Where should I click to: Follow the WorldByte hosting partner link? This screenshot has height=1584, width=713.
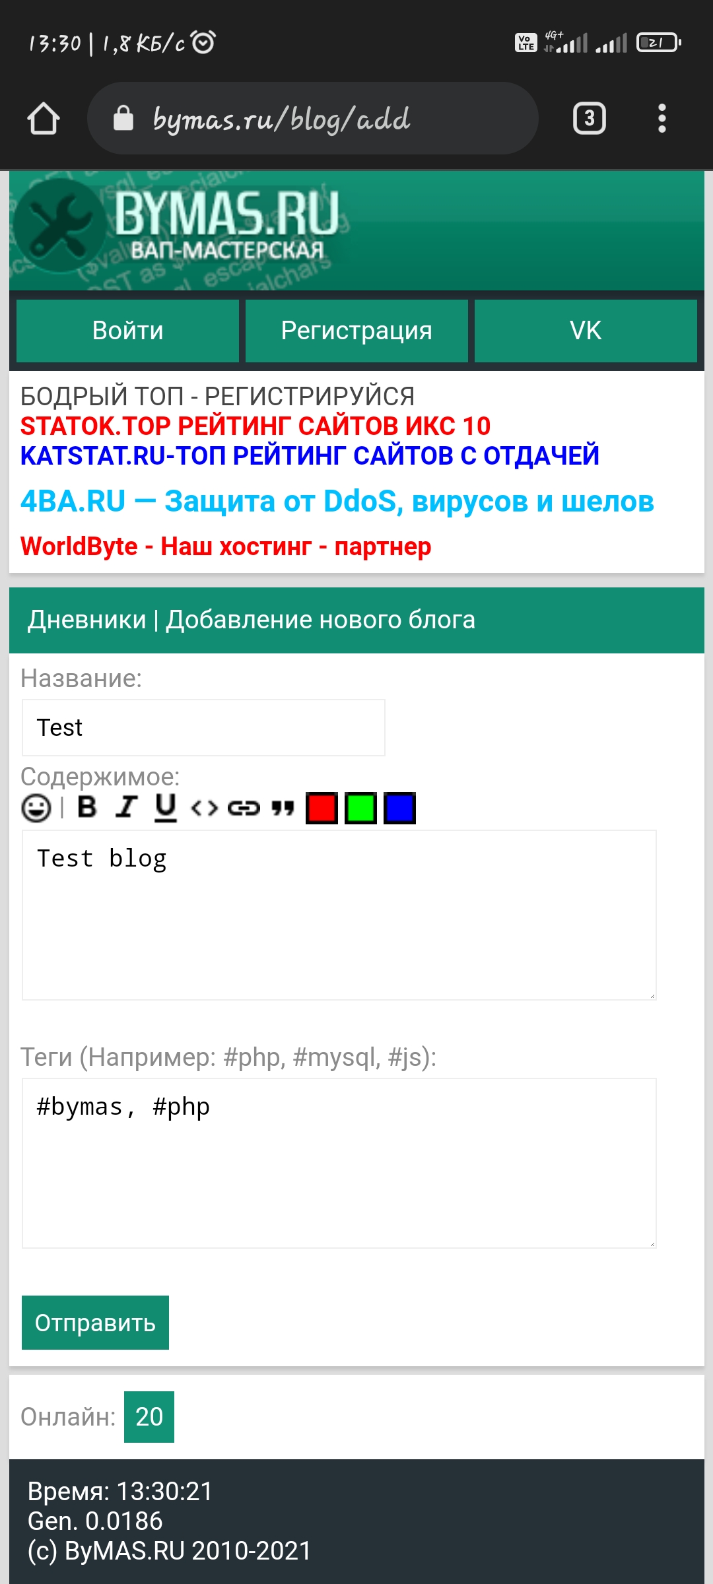click(x=226, y=546)
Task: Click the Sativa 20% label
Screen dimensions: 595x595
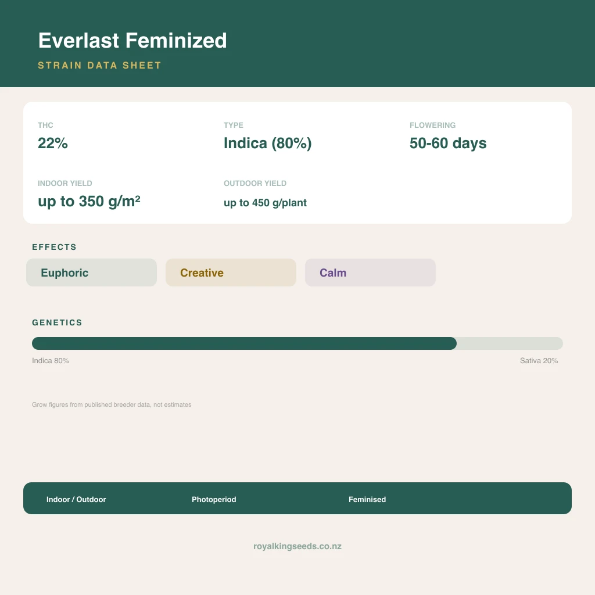Action: [539, 360]
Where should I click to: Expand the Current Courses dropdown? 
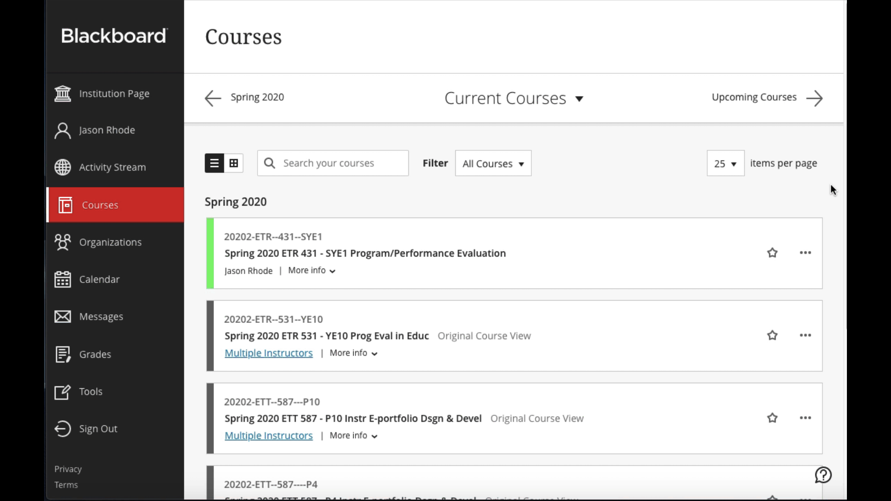click(x=514, y=98)
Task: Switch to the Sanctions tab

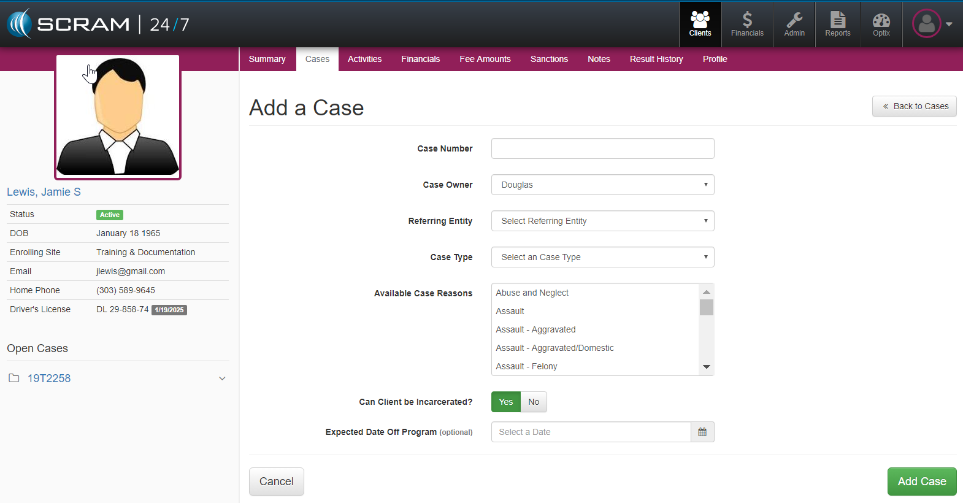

WRITTEN PROBLEM: Rewrite the rows starting at the line that contains "Where should I click to: Expand" and continuing through the last row, with "Sanctions" swapped for "Penalties" and nothing else changed. Leave the pictures out of your version.

OUTPUT FOR THIS TASK:
Where should I click to: Expand the Current Courses dropdown? 
click(x=514, y=98)
Task: Switch to the Penalties tab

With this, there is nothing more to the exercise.